The palette knife is more than just a tool for mixing paint. (duh!) It can be used to apply your paint as well. (duh again!) Some painters use a knife exclusively, and some painters (like myself) prefer to use a knife in conjunction with other brush work.
But if you do use a knife and brush together, how do you integrate the different kind of mark each tool leaves behind? Both have a different look and feel, and often, if nothing else is done, the two marks don't seem integrate. They fight each other.
Here's a little-known secret many folks don't know: Painters of old often laid down thick gooey passages of paint with a knife on top of a more thinly brushed area, and then came back to work the thick goo with a stiff clean brush! They integrated the flat edginess of their knife work into the brush work below. A few judicious strokes with brush around the knife-work, and voila! Juicy impasto which looks like it belongs with the rest of the painting! As if it was casually thrown down by a skillful painter!

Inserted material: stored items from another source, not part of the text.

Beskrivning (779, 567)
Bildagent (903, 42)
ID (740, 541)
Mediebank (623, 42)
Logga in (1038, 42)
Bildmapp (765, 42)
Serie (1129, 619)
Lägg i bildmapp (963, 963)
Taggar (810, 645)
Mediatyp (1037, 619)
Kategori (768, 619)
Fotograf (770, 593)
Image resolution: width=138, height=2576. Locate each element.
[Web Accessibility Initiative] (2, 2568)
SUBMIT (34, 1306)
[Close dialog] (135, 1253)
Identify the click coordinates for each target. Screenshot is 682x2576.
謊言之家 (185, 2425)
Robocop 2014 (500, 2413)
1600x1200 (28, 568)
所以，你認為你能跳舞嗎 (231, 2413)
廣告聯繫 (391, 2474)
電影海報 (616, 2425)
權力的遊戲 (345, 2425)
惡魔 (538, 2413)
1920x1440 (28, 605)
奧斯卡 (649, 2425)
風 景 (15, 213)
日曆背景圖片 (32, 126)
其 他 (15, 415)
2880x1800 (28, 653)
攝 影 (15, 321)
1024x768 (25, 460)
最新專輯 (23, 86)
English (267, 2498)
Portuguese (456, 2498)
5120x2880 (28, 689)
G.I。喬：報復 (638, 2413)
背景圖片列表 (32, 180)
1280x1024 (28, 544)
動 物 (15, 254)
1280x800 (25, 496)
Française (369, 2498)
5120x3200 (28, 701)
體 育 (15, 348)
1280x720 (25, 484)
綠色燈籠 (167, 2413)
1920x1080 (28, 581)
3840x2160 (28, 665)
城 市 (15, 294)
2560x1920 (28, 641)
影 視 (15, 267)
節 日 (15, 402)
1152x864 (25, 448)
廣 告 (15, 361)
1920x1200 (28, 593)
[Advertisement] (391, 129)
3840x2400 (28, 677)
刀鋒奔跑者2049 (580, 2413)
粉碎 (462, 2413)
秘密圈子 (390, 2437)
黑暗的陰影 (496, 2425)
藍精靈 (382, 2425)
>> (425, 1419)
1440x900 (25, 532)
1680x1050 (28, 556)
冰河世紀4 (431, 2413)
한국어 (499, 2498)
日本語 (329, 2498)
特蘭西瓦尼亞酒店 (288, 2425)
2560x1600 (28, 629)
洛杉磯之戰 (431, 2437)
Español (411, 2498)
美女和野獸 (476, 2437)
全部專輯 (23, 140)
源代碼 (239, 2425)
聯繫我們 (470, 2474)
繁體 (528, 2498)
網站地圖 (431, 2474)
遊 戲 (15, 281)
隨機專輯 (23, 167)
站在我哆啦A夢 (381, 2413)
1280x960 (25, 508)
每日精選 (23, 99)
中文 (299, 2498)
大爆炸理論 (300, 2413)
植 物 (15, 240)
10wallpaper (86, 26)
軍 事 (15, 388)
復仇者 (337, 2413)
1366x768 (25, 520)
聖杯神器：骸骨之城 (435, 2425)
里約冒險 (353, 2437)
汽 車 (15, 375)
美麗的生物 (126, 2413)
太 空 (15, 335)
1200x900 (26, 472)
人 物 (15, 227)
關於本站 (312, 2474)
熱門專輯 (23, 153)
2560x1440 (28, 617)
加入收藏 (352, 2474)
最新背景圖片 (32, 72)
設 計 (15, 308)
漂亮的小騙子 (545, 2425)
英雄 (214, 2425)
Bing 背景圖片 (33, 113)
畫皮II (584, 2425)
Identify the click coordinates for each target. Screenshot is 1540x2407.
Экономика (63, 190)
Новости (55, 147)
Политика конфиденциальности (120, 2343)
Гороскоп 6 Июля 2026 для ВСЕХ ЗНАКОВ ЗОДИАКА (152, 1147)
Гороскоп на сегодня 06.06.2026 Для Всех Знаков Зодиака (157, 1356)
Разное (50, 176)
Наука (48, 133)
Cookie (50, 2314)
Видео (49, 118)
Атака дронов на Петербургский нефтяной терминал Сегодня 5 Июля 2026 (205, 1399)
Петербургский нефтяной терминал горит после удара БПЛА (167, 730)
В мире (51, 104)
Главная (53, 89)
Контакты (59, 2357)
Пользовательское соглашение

You can also use the brush to shape (or correct) your knife work after the fact. But keep in mind, you only get a couple of attempts to correct a passage before the area must be scraped down and built up again. There is still some skill involved.
And for the Palette-Knife Purist out there, please don't take this post the wrong way. I salute you! I appreciate a good palette knife painting as much as anyone else does. But to integrate one’s knife work into the rest of our stroke-making expands the artistic toolbox. It also increases our poetic vocabulary and vision.